▶ [WHAT IS REQUIRED] Quote the section of the Hough Transform text below starting with "We’ve already said" and going on through "lines become points.".

▶ [GIVEN PASSAGE]
The Hough Transform

Recently, I wanted to use my laptop camera to detect a chess-board. One of the image processing techniques I found was the Hough Transform*, which is a way of detecting simple shapes, in my case lines, in an image. Surprisingly, it’s not all that hard to understand and I’ll try here to explain it.

Here’s an image of a book that I took with my laptop camera.

[imagine a picture here]

First we’re going to convert it to grayscale, blur it a little and run an edge detection algorithm over it. I won’t cover these steps here, but this is what it looks like afterwards:

[imagine a picture here]

We can ignore the black pixels, and treat the white pixels as a set of $(x,y)$ coordinates. We’d like to find a set of lines in this image, such that each line goes through a minimum number of white pixels that we’ll choose - let’s say 20 pixels for now.

Each individual point sits on an infinity of lines. So, unfortunately, we can’t check all the lines a point sits on and compare them to all the lines another point sits on. How can we reduce the scope of this task? This is where the Hough Transform comes in.

First of all, consider that a straight line can be represented as an equation in the form $y = ax + b$ . Two points on the same line can be seen as two possible solutions to an equation of that form with a particular a and b.

We’re used to seeing x-y plots, but let’s consider what we’d see if we plotted a-b from that line equation instead.

We’ve already said that a point sits on an infinity of lines and each line is represented by a particular a and b value. It’s not too hard to see that a point in x-y becomes a straight line in the a-b parameter space.

xy-to-ab

Let’s just check that, using the power of maths…

Say we take the point $(-2,4)$ . Substituting into $y = ax + b$ . We get $4 = -2a + b$ . And with a bit of rearranging, I hope you can see that we end up with $a = b/2 - 2$ , the equation of a straight line in a-b. And this works for every point.

Further, where two lines cross in a-b, their intersection (or intercept) represents a line in x-y that both x-y points are on. In some sense, when we go from x-y to a-b, points become lines and lines become points.

So, all we need to do is tranform points into the a-b parameter space and find the places where 5 or more a-b lines cross. Those intersections will have a-b values that give us the lines in x-y space with 5 or more pixels on them.

This is the essence of the Hough transform - we tranform points into a parameter-space where they become lines and find and rank the intersections.

But hold on a second, while this gives us an intuition for the Hough transform, it’s hard to do in practice. Since the slope of a line can go to infinity, searching the a-b space for lines that cross isn’t really possible.

Thankfully, there’s another way to represent lines and another parameter space we can use that’s less problematic. Lines in x-y can also be represented by the equation: $\rho = x sin\theta + y cos\theta$ where $\rho$ is the distance from the origin to the closest point on the line and $\theta$ is the angle between the x-axis and that line.

▶ [DATA EXCERPTS]

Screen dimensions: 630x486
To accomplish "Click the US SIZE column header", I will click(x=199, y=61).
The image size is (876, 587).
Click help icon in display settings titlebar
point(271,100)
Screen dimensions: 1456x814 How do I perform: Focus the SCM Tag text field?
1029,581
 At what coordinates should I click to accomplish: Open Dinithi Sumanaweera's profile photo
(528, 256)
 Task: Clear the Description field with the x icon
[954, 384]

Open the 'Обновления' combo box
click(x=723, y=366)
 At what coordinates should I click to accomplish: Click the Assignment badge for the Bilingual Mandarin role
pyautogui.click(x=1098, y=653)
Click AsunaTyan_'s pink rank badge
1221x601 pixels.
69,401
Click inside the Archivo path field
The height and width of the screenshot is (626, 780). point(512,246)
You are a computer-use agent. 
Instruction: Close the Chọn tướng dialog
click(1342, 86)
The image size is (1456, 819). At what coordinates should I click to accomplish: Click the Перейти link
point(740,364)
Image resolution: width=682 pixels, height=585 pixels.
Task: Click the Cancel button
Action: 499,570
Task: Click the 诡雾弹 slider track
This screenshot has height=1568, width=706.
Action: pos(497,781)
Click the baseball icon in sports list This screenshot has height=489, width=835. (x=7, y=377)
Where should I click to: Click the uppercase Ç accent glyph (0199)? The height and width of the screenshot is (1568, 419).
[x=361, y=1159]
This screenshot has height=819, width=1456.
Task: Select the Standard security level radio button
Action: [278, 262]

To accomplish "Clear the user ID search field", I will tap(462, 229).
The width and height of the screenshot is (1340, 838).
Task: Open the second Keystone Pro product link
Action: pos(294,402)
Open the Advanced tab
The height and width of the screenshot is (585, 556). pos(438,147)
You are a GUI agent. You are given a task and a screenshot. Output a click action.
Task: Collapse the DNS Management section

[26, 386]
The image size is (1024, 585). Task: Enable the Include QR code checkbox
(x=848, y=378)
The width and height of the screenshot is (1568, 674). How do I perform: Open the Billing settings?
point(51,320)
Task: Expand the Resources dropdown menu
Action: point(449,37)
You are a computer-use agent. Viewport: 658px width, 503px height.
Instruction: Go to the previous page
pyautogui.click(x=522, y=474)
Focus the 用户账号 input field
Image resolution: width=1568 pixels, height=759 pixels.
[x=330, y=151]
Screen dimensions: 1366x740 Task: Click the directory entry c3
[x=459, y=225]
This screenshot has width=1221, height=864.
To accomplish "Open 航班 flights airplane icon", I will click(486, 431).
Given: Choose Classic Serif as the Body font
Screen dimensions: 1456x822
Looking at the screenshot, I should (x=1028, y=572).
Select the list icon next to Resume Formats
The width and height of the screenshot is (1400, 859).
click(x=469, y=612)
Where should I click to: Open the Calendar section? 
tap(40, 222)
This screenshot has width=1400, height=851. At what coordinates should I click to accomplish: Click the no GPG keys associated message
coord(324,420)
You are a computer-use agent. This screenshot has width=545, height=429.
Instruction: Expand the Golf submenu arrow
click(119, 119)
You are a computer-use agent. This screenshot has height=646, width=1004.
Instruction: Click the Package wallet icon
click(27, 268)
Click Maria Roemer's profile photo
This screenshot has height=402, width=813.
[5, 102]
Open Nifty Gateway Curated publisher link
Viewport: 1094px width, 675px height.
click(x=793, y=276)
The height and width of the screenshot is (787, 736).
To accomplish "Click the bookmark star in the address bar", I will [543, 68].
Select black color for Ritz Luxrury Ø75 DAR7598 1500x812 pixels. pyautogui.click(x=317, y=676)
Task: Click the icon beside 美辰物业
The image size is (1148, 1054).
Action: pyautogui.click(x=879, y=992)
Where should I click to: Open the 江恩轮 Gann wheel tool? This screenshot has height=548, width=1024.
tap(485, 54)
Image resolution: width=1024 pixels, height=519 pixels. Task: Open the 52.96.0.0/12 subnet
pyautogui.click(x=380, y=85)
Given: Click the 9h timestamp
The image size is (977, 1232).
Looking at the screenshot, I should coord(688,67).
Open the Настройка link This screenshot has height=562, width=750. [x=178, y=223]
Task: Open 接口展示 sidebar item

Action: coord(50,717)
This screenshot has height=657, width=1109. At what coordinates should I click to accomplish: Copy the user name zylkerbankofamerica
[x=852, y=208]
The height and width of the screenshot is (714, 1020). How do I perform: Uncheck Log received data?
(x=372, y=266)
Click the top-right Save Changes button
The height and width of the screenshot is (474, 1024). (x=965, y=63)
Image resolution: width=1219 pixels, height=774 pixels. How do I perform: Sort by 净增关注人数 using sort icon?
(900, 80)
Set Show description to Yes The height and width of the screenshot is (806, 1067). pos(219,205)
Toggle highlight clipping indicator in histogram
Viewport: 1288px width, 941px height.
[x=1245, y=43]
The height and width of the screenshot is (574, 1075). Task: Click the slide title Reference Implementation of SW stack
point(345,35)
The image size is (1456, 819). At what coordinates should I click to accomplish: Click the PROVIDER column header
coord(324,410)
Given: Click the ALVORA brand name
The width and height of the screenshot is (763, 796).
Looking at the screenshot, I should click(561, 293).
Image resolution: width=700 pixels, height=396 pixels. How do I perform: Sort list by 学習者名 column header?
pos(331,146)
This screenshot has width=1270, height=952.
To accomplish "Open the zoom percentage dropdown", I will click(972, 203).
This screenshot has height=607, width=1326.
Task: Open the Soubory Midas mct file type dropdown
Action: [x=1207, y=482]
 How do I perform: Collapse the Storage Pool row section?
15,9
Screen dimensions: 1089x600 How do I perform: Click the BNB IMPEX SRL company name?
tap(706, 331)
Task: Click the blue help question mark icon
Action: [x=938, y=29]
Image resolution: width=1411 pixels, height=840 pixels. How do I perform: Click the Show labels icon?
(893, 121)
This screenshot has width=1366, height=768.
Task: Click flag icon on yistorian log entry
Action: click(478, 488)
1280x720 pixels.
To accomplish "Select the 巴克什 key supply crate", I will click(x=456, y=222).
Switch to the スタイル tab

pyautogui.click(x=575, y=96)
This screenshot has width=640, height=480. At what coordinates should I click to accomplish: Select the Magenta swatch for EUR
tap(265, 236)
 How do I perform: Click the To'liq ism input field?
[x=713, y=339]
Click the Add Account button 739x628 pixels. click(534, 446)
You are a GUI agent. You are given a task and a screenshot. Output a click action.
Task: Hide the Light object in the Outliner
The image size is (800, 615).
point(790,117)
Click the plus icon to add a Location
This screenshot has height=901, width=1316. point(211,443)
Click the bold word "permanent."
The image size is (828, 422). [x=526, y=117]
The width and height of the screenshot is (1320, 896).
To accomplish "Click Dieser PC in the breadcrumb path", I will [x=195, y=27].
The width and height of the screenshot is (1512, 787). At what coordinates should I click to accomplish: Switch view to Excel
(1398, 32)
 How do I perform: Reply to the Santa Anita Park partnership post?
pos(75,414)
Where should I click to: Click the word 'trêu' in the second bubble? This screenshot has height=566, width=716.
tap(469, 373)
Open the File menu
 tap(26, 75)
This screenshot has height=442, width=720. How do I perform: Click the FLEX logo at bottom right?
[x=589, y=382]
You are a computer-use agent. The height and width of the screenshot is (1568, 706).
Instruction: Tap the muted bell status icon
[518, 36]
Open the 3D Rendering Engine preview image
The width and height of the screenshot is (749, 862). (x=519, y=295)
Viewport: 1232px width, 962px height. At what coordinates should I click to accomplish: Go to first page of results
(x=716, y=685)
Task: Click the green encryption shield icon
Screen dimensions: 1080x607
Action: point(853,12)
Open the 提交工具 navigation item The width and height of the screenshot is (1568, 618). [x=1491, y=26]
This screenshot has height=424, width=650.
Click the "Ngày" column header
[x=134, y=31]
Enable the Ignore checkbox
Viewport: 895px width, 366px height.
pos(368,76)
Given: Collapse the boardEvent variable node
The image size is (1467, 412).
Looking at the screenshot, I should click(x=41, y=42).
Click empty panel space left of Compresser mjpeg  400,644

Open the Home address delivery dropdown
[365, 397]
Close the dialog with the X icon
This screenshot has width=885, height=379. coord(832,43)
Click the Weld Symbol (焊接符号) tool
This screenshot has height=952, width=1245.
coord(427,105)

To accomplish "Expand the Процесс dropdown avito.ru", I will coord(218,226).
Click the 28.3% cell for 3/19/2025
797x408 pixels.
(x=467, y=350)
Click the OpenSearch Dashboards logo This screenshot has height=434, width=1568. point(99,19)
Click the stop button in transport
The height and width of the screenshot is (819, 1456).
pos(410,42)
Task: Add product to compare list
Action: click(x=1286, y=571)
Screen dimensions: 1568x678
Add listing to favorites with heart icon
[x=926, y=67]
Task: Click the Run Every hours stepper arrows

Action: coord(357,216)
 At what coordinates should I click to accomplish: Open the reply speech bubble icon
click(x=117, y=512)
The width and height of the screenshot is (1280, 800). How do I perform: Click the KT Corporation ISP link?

▶ [OUTPUT BELOW]
We’ve already said that a point sits on an infinity of lines and each line is represented by a particular a and b value. It’s not too hard to see that a point in x-y becomes a straight line in the a-b parameter space.

xy-to-ab

Let’s just check that, using the power of maths…

Say we take the point $(-2,4)$ . Substituting into $y = ax + b$ . We get $4 = -2a + b$ . And with a bit of rearranging, I hope you can see that we end up with $a = b/2 - 2$ , the equation of a straight line in a-b. And this works for every point.

Further, where two lines cross in a-b, their intersection (or intercept) represents a line in x-y that both x-y points are on. In some sense, when we go from x-y to a-b, points become lines and lines become points.